Ao montar no primeiro cavalo, deve o vivente colocar o celular no recipiente apropriado no lombo do animal e tirar só no final da viagem, que o recipiente também muda de cavalo em cavalo.

— E desobedeça pra tu ver! Tu vai quebrar umas três ou quatro costelas!

Se o celular sair do lombo do cavalo, o bicho toma um choque elétrico que vai fazê-lo disparar corcoveando campo afora!

Quanto à tua segurança, não te preocupes. Todas as trajetórias possuem câmeras de vídeo escondidas e, sempre algum peão de alguma estância estará te chuleando. Se houver qualquer emergência, o socorro será imediato.

— Entonces, cuera véio, podes te quedar tranquilo...

— Pense bem tchê! Tu tá no campo e tens que aproveitar o momento, um raro momento, em que o celular não estará na tua mão.

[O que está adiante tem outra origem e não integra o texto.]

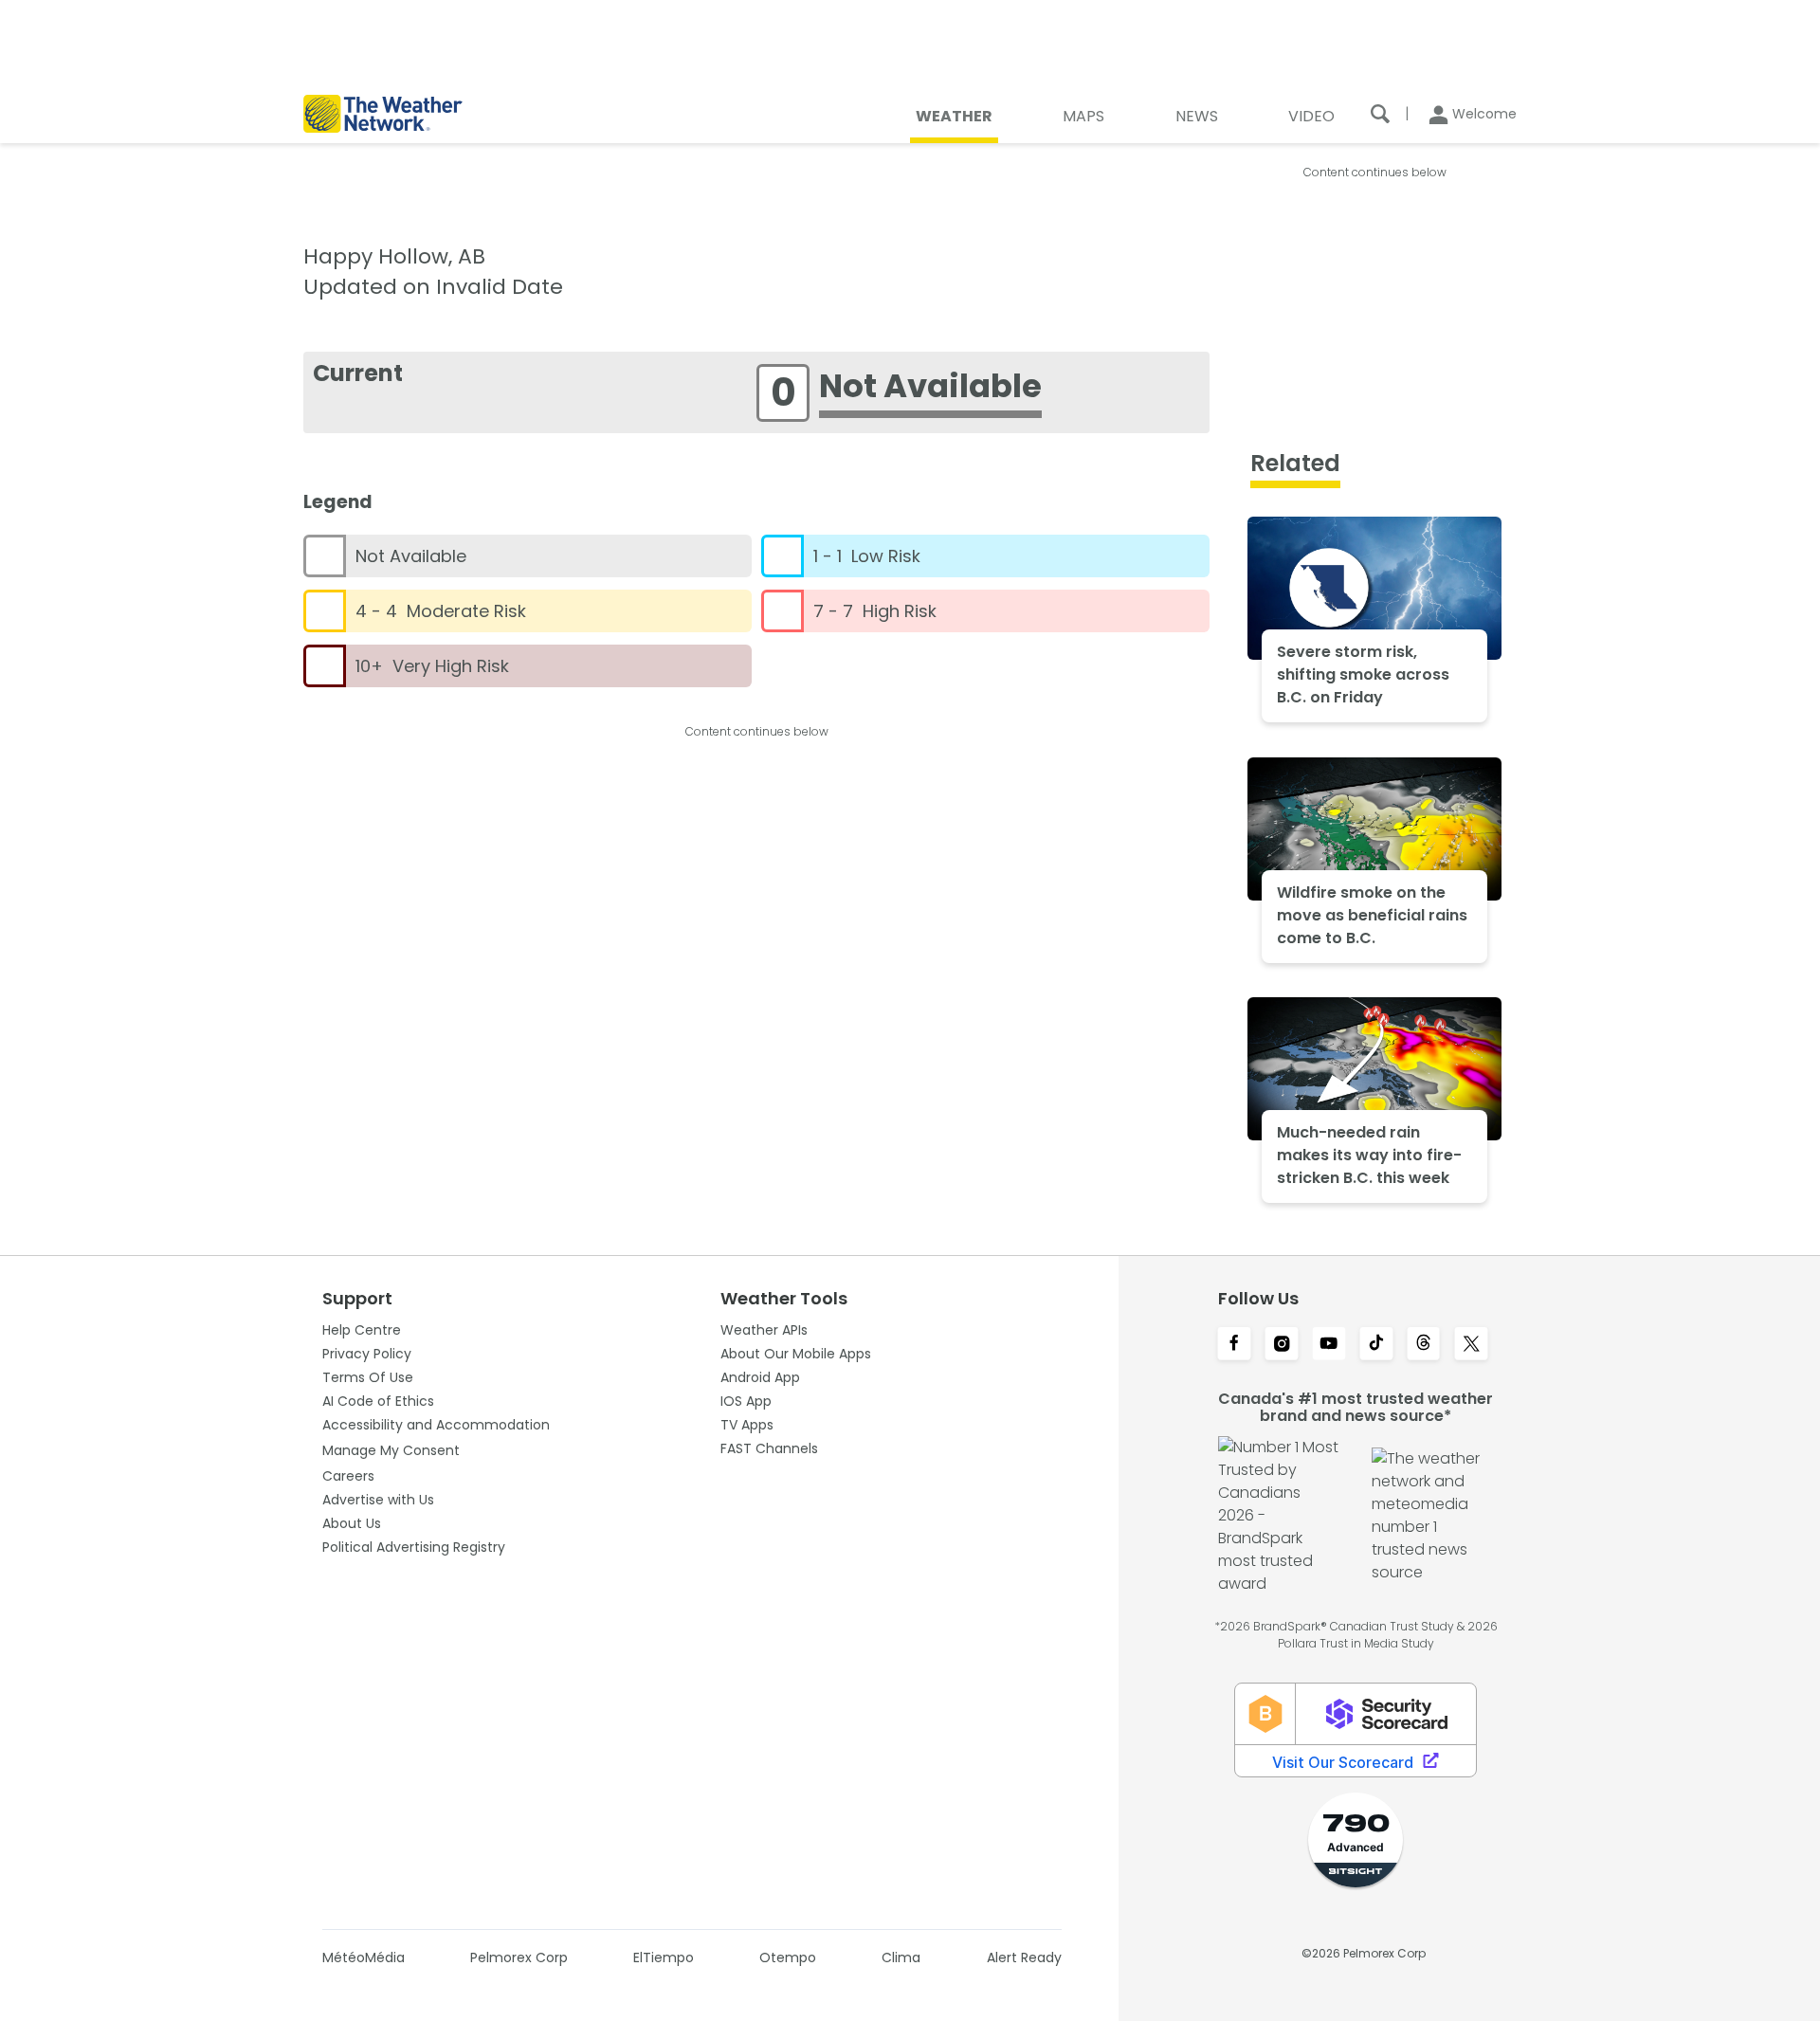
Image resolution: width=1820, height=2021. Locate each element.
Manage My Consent (391, 1450)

Olhe os capões e pense no murmurar de um pequeno arroio correndo por entre as pedras.

Pense na ema que em qualquer momento poderá te acompanhar por um pedaço de chão ao teu lado.

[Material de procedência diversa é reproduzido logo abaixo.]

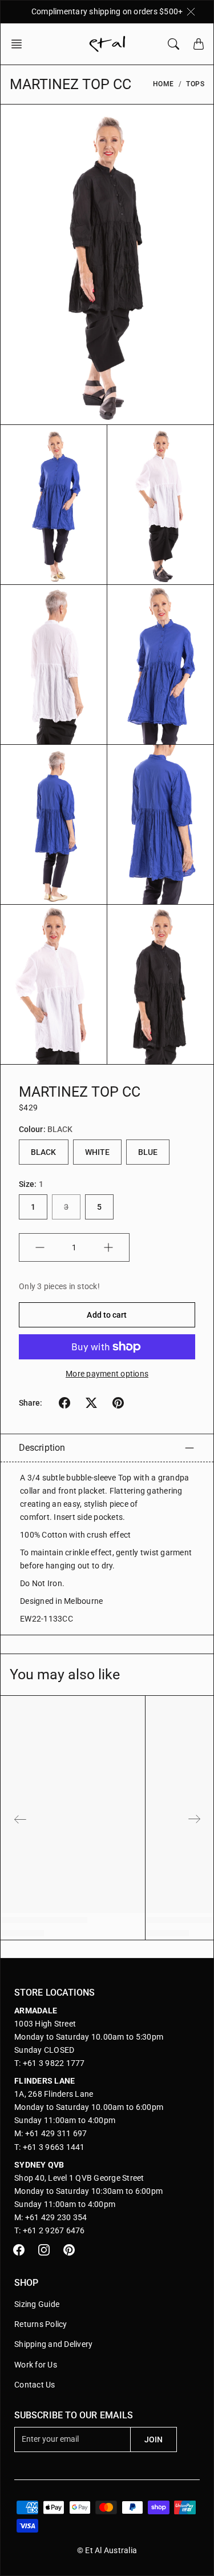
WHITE (97, 1152)
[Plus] (108, 1247)
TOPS (195, 84)
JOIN (153, 2439)
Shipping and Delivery (53, 2344)
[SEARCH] (173, 44)
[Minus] (39, 1247)
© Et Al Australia (107, 2550)
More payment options (107, 1373)
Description (42, 1447)
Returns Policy (40, 2324)
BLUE (148, 1152)
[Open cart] (198, 44)
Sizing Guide (36, 2304)
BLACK (43, 1152)
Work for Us (35, 2364)
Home (163, 84)
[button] (20, 44)
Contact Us (34, 2384)
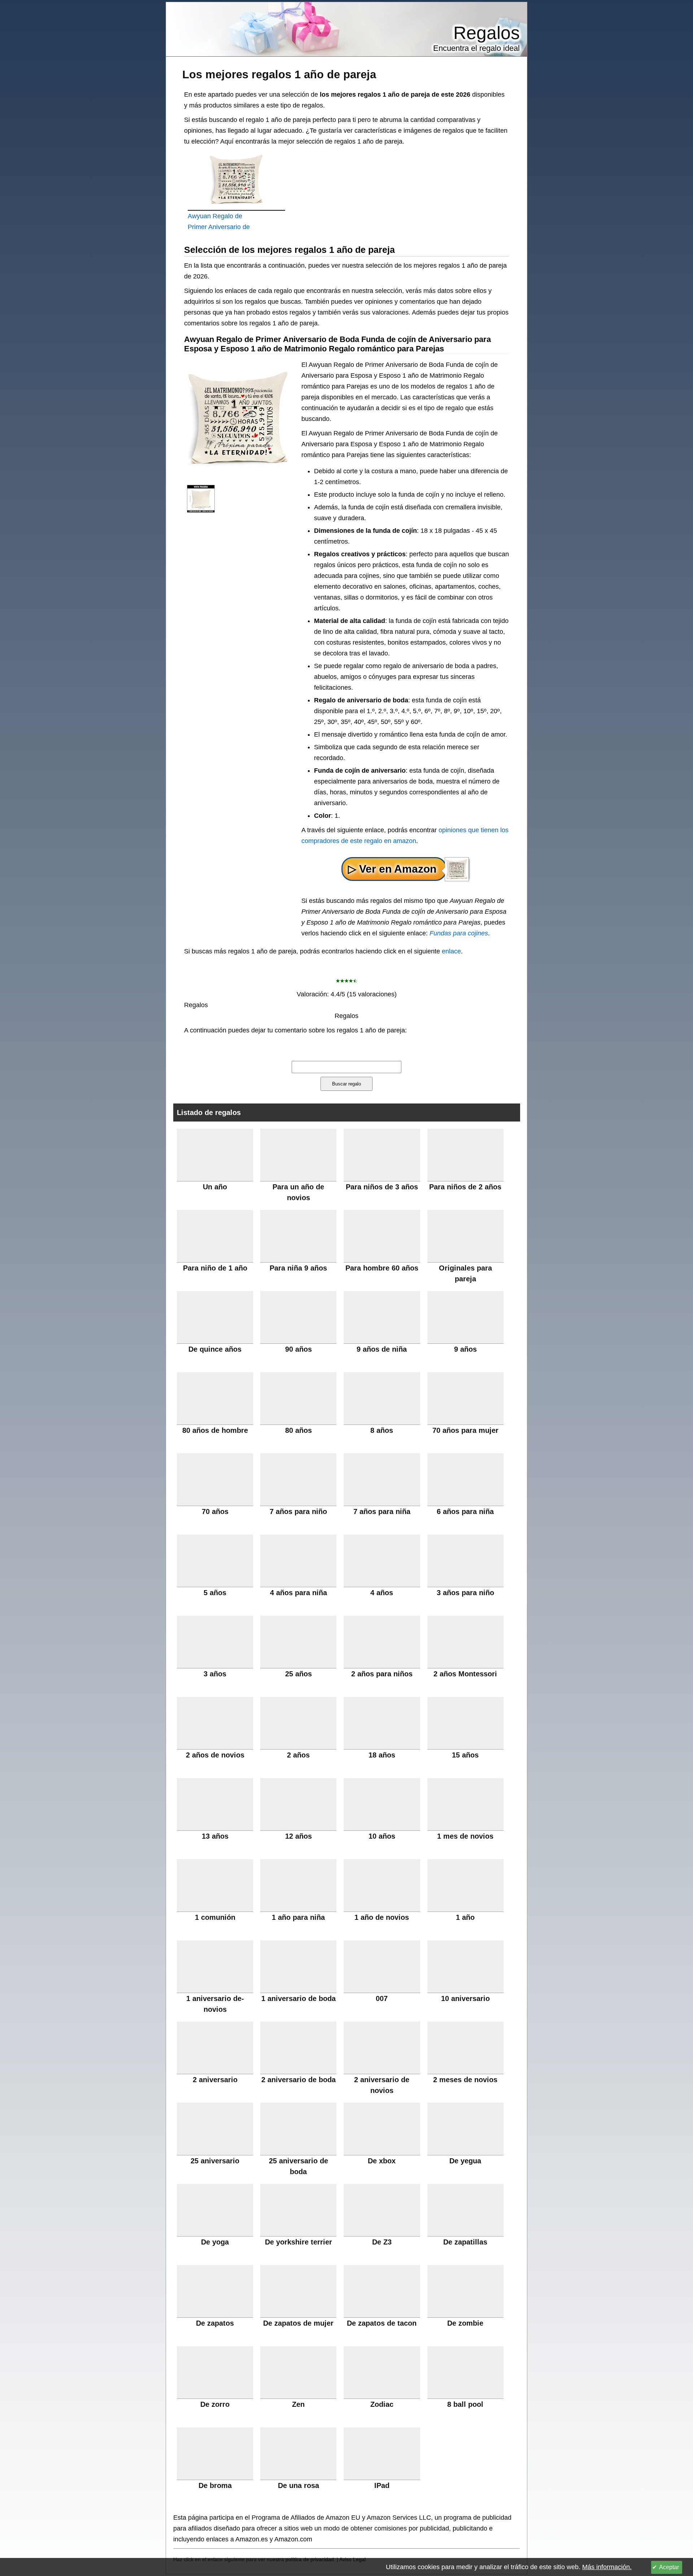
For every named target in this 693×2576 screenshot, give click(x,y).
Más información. (607, 2567)
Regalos (486, 33)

Ao passar por uma casa, grite “Ô de casa”, e receba acenos e sorrisos de prendas e peões, e o acoar dos cuscos, como a dizer “se achegue! Se achegue!”.

Ouça o alegre chilrear dos passarinhos nas árvores, e bombeie o chão de quando em vez, para ver se não encontras uma pedra moura para te lembrar dos tempos de guri, com as fundas, bodoques e até setras. Menos estilingue, que estilingue é frescura de paulista.

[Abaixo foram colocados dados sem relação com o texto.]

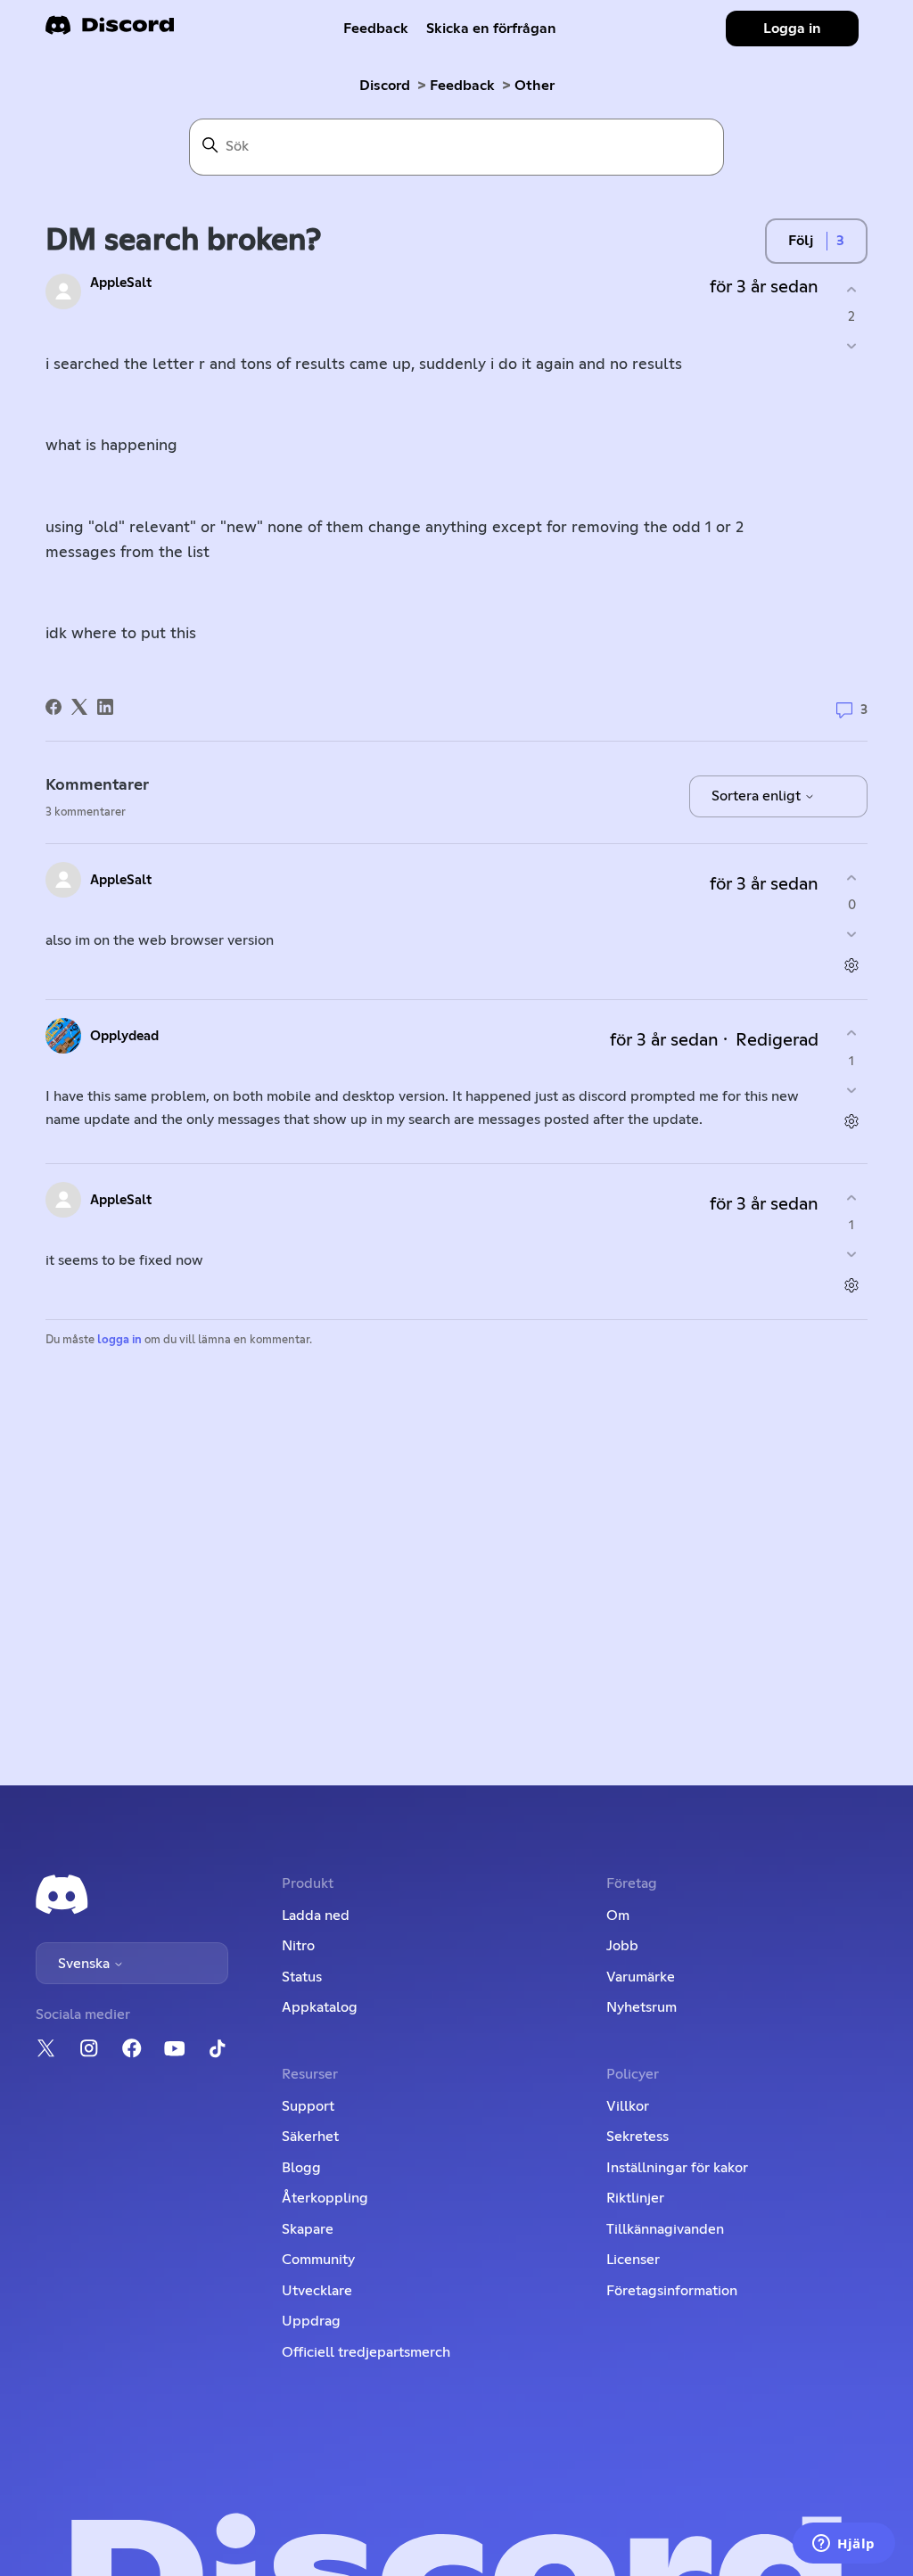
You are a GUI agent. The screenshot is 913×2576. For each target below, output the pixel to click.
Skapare (307, 2229)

Agora uma coisa: as pedras dependem de onde tu estás troteando. Se estás em solo da Suíte Intrusiva Zimbros, tratando agora de geologia, nunca vais topar com uma pedra moura, já que esta só ocorre na Formação Serra Geral, que no Rio Grande é a serra gaúcha, se estendendo até o rio Uruguai na divisa com a Argentina, e que tem as franjas a sudoeste lá por perto de São Luiz, de Livramento e do Alegrete.

A este respeito, consulte o Portal dos Agregados, que se ainda não está na internet, um dia chega lá, numa criação do mesmo autor do Upa Upa (Interrompemos aqui a narrativa para pedir desculpas por este momento merchandising. Por favor, nos perdoem).

Uma particularidade regional do Upa Upa: os avios dos cavalos mudam conforme a região. Nos arredores de Pelotas, por exemplo, de onde se diz que nasceu a conhecida expressão “Tchê, bagual, perdi meus brincos”, os avios pendem para o cor de rosa, e o trotear dos cavalos é aquele andar afetado das competições olímpicas, tudo muito chique. A coisa vai embrutecendo e ficando tosca quando a trajetória se achega pros lados de Bagé.

Assim é o Upa Upa, um aplicativo realmente cavalar. Use e abuse, lembrando-se do nosso slogan, “Gauderiando Sempre”, uma criação da Agência Bongô, da Capital. É também da mesma agência a recomendação final (Perdão. Outro merchandising. Que barbaridade):

“Tchê, use sempre o Upa Upa, e não te preocupes com o meio ambiente, que do bostedo do caminho a gente cuida!”